A natureza do otimista
O otimista fará uma cesta
sempre que arremessar a bola, ganhará todas as finais que disputar, nunca
perderá o emprego e poderá fazer sexo sem proteção ou dirigir de maneira
imprudente porque, afinal de contas, os riscos não lhe competem. O estranho é
que o otimismo sobreviverá apesar da
evidência em contrário que recebemos diariamente. O otimismo é nada mais nada
menos do que essa obstinação.
Parte disso é obra do esquecimento seletivo que todos
experimentamos. Cada segunda-feira, cada aniversário, cada 1 de janeiro se
enchem de promessa as repetidas; cada amor é o amor de nossas vidas. [...] Cada
uma dessas afirmações ignora completamente que já houve outras tantas
segundas-feiras e outros tantos desenganos. Somos realmente tão cegos ante a
evidência? Que mecanismos do cérebro encaram esse otimismo fundamentalista? E o que fazemos com o otimismo
persistente, se entendermos que ele se cimenta em uma ilusão?
Um dos modelos mais comuns
de aprendizagem humana é o erro de previsão. É simples e intuitivo. A primeira premissa, para cada ação que
realizamos, desde a mais mundana à mais complexa, é que construímos um modelo interno, uma espécie de prelúdio simulado daquilo que vai suceder.

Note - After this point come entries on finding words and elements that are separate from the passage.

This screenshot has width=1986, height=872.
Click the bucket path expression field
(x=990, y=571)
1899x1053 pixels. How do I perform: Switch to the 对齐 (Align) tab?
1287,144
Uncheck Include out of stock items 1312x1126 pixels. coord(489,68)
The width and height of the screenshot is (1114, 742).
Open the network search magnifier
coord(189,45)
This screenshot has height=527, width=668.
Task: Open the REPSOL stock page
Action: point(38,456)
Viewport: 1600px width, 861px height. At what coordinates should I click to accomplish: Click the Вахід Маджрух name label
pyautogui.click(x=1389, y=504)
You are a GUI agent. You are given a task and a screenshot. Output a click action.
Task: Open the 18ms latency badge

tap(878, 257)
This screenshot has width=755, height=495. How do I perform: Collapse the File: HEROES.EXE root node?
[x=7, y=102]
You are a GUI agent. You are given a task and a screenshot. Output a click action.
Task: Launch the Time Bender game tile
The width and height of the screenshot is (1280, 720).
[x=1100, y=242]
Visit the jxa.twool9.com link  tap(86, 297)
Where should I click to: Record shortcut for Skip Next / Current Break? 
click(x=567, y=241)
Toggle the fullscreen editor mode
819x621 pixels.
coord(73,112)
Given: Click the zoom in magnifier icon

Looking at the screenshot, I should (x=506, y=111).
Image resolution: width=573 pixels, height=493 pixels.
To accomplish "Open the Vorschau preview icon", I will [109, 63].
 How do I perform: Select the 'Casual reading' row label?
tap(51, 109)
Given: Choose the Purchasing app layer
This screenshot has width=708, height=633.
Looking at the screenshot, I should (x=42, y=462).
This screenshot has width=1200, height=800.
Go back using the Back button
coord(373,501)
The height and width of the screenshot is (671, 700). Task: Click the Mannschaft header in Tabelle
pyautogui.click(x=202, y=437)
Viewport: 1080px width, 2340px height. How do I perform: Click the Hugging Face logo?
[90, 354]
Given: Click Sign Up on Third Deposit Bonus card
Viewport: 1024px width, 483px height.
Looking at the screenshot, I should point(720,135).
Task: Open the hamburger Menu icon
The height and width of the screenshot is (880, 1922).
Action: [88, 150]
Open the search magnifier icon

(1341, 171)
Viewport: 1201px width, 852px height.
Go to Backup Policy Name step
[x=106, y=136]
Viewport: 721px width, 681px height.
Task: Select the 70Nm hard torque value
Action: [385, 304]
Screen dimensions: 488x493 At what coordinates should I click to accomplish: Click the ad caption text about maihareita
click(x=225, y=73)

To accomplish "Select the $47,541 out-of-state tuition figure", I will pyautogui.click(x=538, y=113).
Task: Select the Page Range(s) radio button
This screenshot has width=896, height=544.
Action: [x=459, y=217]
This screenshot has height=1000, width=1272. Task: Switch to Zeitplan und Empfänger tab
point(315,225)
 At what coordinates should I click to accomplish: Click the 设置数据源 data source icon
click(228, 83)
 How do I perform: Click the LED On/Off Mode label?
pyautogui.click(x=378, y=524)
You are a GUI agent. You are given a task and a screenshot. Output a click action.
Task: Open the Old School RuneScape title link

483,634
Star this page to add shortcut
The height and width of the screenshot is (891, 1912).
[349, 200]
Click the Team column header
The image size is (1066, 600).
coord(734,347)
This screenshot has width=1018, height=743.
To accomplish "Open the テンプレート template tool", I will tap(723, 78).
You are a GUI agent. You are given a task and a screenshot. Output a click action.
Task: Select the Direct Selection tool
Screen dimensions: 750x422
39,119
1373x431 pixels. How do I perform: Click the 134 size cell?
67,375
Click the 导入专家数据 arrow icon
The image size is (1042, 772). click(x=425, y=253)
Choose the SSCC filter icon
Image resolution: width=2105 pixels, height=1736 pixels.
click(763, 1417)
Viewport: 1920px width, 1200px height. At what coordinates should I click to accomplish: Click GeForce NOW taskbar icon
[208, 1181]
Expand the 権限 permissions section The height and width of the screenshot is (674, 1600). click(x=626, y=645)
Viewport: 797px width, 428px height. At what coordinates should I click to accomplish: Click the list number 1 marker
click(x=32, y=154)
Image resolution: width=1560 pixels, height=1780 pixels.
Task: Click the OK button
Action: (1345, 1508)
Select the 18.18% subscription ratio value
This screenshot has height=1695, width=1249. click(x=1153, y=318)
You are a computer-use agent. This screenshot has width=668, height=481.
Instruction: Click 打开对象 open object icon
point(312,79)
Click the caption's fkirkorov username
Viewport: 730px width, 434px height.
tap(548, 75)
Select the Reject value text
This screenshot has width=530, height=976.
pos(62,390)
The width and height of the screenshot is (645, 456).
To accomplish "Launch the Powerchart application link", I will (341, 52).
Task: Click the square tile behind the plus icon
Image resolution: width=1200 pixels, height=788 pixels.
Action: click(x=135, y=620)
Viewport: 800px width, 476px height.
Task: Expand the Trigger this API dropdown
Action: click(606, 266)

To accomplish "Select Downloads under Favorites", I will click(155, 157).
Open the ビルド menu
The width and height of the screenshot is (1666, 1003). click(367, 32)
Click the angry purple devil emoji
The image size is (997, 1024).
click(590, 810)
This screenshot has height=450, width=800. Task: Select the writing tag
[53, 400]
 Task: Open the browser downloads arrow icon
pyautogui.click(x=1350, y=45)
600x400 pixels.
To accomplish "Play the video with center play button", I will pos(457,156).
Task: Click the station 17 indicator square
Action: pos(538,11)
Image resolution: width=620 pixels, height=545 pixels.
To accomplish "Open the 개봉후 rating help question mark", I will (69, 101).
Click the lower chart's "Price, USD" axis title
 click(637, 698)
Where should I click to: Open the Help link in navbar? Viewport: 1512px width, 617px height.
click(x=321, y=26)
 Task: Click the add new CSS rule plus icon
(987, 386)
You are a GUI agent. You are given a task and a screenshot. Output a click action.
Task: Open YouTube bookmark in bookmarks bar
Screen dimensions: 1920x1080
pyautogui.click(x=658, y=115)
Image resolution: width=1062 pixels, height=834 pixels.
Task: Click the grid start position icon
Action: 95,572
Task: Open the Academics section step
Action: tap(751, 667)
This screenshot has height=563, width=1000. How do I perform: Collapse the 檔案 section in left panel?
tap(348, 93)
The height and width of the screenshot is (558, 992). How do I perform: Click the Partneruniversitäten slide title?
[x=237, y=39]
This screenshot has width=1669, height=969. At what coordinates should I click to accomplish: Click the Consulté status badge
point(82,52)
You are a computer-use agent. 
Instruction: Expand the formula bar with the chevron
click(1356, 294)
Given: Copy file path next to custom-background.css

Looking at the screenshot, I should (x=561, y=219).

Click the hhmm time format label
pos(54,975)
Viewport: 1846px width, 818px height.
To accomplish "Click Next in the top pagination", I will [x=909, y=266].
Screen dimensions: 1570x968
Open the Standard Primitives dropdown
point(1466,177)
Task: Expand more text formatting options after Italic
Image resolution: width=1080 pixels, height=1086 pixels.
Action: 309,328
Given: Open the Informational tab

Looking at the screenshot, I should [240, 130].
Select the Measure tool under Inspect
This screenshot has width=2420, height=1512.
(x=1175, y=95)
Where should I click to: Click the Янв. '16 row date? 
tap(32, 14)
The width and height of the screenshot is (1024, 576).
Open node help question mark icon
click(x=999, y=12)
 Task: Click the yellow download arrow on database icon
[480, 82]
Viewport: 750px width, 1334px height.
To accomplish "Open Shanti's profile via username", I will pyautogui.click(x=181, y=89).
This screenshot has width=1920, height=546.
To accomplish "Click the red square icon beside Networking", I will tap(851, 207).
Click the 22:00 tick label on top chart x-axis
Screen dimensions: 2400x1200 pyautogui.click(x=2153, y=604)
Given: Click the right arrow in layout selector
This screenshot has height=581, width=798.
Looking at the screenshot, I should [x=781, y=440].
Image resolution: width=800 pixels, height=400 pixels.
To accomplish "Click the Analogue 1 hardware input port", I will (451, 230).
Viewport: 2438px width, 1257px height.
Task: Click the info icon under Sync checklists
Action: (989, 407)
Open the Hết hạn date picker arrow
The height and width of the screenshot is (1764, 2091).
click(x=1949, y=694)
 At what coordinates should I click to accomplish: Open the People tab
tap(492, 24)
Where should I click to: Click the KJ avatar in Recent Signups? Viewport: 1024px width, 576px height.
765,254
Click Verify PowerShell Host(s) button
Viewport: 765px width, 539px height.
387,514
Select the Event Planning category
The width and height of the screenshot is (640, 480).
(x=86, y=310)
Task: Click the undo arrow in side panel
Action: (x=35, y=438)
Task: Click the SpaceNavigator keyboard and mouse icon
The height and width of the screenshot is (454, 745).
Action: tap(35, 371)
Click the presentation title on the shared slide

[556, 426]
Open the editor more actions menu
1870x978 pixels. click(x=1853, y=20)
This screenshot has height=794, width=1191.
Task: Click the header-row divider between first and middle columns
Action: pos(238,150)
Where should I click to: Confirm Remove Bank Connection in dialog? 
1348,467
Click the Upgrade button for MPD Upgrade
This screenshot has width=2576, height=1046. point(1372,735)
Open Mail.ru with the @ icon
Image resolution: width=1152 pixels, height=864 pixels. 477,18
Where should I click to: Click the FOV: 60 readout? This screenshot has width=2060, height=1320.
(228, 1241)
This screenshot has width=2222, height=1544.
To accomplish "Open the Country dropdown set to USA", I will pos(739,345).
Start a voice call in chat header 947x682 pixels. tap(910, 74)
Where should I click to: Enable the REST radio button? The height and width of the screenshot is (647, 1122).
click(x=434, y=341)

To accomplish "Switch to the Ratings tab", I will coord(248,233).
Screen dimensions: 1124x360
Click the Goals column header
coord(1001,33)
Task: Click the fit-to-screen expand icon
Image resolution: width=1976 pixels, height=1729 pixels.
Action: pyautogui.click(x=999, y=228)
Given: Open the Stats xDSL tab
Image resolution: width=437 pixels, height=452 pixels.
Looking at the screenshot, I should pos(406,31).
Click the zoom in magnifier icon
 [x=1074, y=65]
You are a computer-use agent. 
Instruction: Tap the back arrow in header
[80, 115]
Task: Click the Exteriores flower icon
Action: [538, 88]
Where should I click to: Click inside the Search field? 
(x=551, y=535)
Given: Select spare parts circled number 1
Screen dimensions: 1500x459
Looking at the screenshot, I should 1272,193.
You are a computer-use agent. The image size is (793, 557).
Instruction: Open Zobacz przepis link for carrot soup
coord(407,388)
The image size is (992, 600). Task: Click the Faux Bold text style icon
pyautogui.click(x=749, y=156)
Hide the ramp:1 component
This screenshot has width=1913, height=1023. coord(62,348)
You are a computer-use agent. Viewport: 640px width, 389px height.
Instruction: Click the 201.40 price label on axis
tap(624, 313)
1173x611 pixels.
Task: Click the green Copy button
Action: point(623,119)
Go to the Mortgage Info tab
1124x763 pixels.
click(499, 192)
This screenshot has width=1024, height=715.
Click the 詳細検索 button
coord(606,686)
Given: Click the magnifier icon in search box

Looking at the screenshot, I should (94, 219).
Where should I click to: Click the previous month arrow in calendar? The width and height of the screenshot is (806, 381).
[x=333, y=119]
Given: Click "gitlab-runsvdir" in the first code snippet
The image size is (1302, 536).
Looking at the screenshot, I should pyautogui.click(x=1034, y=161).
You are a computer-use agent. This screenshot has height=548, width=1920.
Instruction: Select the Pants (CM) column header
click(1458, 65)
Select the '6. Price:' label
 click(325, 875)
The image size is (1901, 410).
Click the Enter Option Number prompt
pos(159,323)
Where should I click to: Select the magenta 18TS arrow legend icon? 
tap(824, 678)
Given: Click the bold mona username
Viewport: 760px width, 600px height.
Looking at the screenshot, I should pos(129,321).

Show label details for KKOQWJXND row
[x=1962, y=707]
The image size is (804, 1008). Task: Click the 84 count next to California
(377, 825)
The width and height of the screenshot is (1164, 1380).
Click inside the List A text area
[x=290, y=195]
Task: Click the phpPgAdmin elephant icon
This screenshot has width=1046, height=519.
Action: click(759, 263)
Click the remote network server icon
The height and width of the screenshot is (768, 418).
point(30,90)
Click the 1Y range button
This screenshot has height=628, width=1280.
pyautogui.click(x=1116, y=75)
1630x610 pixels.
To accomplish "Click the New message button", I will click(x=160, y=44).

Esse erro de previsão expressa a diferença entre o que esperamos e o que observamos na
realidade, e isso se codifica em um circuito neuronal nos gânglios basais que
gera dopamina. A dopamina é um
neurotransmissor que funciona, entre outras coisas, como mensageiro da
surpresa, espalhando-se por diferentes estruturas cerebrais. O sinal
dopaminérgico reconhece a dissonância entre o previsto e o encontrado, e é o
combustível vital para a aprendizagem, pois os circuitos irrigados por dopamina
se tornam maleáveis e predispostos à mudança. Na ausência de dopamina, em contraposição,
os circuitos neuronais são em sua maioria rígidos
e pouco maleáveis.
Se o cérebro não gerasse um
sinal de dissonância quando a realidade é pior do que esperamos, renovaríamos indefinidamente
nossas esperanças.
Em sua grande maioria, as
pessoas pressupõem que as possibilidades de que lhes aconteça algo ruim são
muito menores do que mostram as estatísticas.
A cada vez que descobrimos
um conhecimento desejável ou benéfico, ativa-se um grupo de neurônios em uma pequena
região do córtex pré-frontal esquerdo chamado giro frontal inferior. Em
contraposição, quando recebemos uma evidência não desejável, ativa-se outro
grupo de neurônios na região homóloga do hemisfério direito. Entre essas
regiões cerebrais se estabelece uma espécie de balança entre as boas e as más notícias. Essa balança, porém, tem
duas armadilhas: a primeira é que ela dá muito mais peso às boas notícias do que às más, o que, em média, cria uma
tendência para o otimismo; e a segunda – a mais interessante – é que a inclinação
da balança muda em cada indivíduo e revela a maquinaria do otimismo.
A ativação dos neurônios do
giro frontal do hemisfério esquerdo é semelhante
em todos nós, quando descobrimos que o mundo é melhor do que pensávamos. Em contraposição, a ativação do giro
frontal do hemisfério direito varia em
um nível amplo de indivíduo para indivíduo, nos casos em que ficamos sabendo
que o mundo é pior do que
acreditávamos. Nas pessoas mais otimistas,
essa ativação é atenuada, como se
literalmente elas fizessem ouvidos moucos às más notícias. Nas mais pessimistas, ocorre o oposto: a
ativação está amplificada, acentua e
multiplica o impacto dessa informação negativa.
Aí está a receita biológica que separa os otimistas dos pessimistas: não é a
capacidade que eles têm de valorizar o bom, mas suas possibilidades de ignorar e esquecer o ruim.
Há razões instintivas para alimentar um otimismo cândido, o qual se
revela um motor para a ação, a aventura e a inovação. Sem o otimismo não
teríamos ido à Lua nem voltado de lá; e ele também está associado de uma
maneira bastante genérica com uma saúde melhor e uma vida mais satisfatória.
Poderíamos pensar então que o otimismo é
uma espécie de pequena loucura que nos impele a fazer coisas que de outro
modo não faríamos. Sua face oposta, o pessimismo, é o prelúdio da inação e, na versão crônica, da depressão. [...] O otimista conhece os riscos mas age como
se não o afetassem. Sentem-se excetuado
da estatística e isso, claro, é falso: se todos formos a exceção, a regra deixa
de existir. Esse otimismo expandido – que não costuma ser reconhecido como tal –
pode acarretar consequências fatais, mas também evitáveis.